Extracted data entries
** START **

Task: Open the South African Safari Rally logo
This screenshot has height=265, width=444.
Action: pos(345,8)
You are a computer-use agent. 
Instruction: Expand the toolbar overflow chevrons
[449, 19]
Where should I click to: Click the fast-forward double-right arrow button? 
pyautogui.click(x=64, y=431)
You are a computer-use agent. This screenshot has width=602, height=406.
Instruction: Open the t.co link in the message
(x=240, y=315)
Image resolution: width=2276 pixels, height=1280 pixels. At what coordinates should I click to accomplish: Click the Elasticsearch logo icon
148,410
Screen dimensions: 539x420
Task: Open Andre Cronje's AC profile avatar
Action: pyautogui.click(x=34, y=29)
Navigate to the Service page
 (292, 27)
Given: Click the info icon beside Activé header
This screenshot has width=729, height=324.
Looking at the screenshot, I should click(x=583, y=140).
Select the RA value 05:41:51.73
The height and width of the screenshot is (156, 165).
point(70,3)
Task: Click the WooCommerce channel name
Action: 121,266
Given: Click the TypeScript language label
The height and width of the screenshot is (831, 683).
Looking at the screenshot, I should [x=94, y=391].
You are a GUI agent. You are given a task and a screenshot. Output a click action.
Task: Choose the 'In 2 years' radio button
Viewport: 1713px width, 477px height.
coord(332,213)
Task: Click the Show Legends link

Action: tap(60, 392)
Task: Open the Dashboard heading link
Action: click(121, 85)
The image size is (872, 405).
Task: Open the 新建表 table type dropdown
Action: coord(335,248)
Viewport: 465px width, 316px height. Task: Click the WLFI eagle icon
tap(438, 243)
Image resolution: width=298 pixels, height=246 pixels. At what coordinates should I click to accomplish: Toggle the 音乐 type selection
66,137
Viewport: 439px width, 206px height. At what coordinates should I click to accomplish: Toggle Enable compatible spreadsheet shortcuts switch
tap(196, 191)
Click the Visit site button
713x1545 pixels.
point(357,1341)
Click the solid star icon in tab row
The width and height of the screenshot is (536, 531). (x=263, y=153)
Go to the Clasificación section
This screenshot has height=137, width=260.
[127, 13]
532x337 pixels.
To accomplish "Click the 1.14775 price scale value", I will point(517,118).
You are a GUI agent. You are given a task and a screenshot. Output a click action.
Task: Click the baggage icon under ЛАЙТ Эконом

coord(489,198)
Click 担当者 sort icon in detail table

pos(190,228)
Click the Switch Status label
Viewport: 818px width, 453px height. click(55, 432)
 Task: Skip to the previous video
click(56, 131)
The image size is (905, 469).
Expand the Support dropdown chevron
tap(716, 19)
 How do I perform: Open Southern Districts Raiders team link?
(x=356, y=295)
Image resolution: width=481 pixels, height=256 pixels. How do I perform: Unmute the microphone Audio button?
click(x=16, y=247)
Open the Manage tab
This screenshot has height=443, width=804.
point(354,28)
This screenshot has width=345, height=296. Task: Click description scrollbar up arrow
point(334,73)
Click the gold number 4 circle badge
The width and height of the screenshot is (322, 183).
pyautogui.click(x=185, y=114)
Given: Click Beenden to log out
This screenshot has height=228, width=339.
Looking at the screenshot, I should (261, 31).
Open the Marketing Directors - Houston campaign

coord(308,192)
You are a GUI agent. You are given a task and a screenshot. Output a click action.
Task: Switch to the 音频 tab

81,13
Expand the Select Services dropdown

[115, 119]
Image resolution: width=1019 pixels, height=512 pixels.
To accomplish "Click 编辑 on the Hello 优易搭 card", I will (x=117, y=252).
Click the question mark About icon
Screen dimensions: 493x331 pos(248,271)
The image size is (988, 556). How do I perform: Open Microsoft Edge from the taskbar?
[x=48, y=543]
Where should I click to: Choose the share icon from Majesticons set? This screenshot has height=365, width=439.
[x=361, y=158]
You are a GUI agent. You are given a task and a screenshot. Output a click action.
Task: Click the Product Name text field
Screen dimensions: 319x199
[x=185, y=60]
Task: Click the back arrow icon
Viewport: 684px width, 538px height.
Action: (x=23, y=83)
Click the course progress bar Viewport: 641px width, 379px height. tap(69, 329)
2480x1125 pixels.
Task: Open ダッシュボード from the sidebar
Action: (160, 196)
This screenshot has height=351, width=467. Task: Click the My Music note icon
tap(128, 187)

** END **

→ **SHORT PROBLEM**:
Update the lines above by putting "screen-control agent" wherever "computer-use agent" appears, and keep everything else the same.

→ **OUTPUT FOR THIS EXERCISE**:
Task: Open the South African Safari Rally logo
This screenshot has height=265, width=444.
Action: pos(345,8)
You are a screen-control agent. 
Instruction: Expand the toolbar overflow chevrons
[449, 19]
Where should I click to: Click the fast-forward double-right arrow button? 
pyautogui.click(x=64, y=431)
You are a screen-control agent. This screenshot has width=602, height=406.
Instruction: Open the t.co link in the message
(x=240, y=315)
Image resolution: width=2276 pixels, height=1280 pixels. At what coordinates should I click to accomplish: Click the Elasticsearch logo icon
148,410
Screen dimensions: 539x420
Task: Open Andre Cronje's AC profile avatar
Action: pyautogui.click(x=34, y=29)
Navigate to the Service page
 (292, 27)
Given: Click the info icon beside Activé header
This screenshot has width=729, height=324.
Looking at the screenshot, I should click(x=583, y=140).
Select the RA value 05:41:51.73
The height and width of the screenshot is (156, 165).
point(70,3)
Task: Click the WooCommerce channel name
Action: 121,266
Given: Click the TypeScript language label
The height and width of the screenshot is (831, 683).
Looking at the screenshot, I should [x=94, y=391].
You are a GUI agent. You are given a task and a screenshot. Output a click action.
Task: Choose the 'In 2 years' radio button
Viewport: 1713px width, 477px height.
coord(332,213)
Task: Click the Show Legends link

Action: tap(60, 392)
Task: Open the Dashboard heading link
Action: click(121, 85)
The image size is (872, 405).
Task: Open the 新建表 table type dropdown
Action: coord(335,248)
Viewport: 465px width, 316px height. Task: Click the WLFI eagle icon
tap(438, 243)
Image resolution: width=298 pixels, height=246 pixels. At what coordinates should I click to accomplish: Toggle the 音乐 type selection
66,137
Viewport: 439px width, 206px height. At what coordinates should I click to accomplish: Toggle Enable compatible spreadsheet shortcuts switch
tap(196, 191)
Click the Visit site button
713x1545 pixels.
point(357,1341)
Click the solid star icon in tab row
The width and height of the screenshot is (536, 531). (x=263, y=153)
Go to the Clasificación section
This screenshot has height=137, width=260.
[127, 13]
532x337 pixels.
To accomplish "Click the 1.14775 price scale value", I will point(517,118).
You are a GUI agent. You are given a task and a screenshot. Output a click action.
Task: Click the baggage icon under ЛАЙТ Эконом

coord(489,198)
Click 担当者 sort icon in detail table

pos(190,228)
Click the Switch Status label
Viewport: 818px width, 453px height. click(55, 432)
 Task: Skip to the previous video
click(56, 131)
The image size is (905, 469).
Expand the Support dropdown chevron
tap(716, 19)
 How do I perform: Open Southern Districts Raiders team link?
(x=356, y=295)
Image resolution: width=481 pixels, height=256 pixels. How do I perform: Unmute the microphone Audio button?
click(x=16, y=247)
Open the Manage tab
This screenshot has height=443, width=804.
point(354,28)
This screenshot has width=345, height=296. Task: Click description scrollbar up arrow
point(334,73)
Click the gold number 4 circle badge
The width and height of the screenshot is (322, 183).
pyautogui.click(x=185, y=114)
Given: Click Beenden to log out
This screenshot has height=228, width=339.
Looking at the screenshot, I should (261, 31).
Open the Marketing Directors - Houston campaign

coord(308,192)
You are a GUI agent. You are given a task and a screenshot. Output a click action.
Task: Switch to the 音频 tab

81,13
Expand the Select Services dropdown

[115, 119]
Image resolution: width=1019 pixels, height=512 pixels.
To accomplish "Click 编辑 on the Hello 优易搭 card", I will (x=117, y=252).
Click the question mark About icon
Screen dimensions: 493x331 pos(248,271)
The image size is (988, 556). How do I perform: Open Microsoft Edge from the taskbar?
[x=48, y=543]
Where should I click to: Choose the share icon from Majesticons set? This screenshot has height=365, width=439.
[x=361, y=158]
You are a GUI agent. You are given a task and a screenshot. Output a click action.
Task: Click the Product Name text field
Screen dimensions: 319x199
[x=185, y=60]
Task: Click the back arrow icon
Viewport: 684px width, 538px height.
Action: (x=23, y=83)
Click the course progress bar Viewport: 641px width, 379px height. tap(69, 329)
2480x1125 pixels.
Task: Open ダッシュボード from the sidebar
Action: (160, 196)
This screenshot has height=351, width=467. Task: Click the My Music note icon
tap(128, 187)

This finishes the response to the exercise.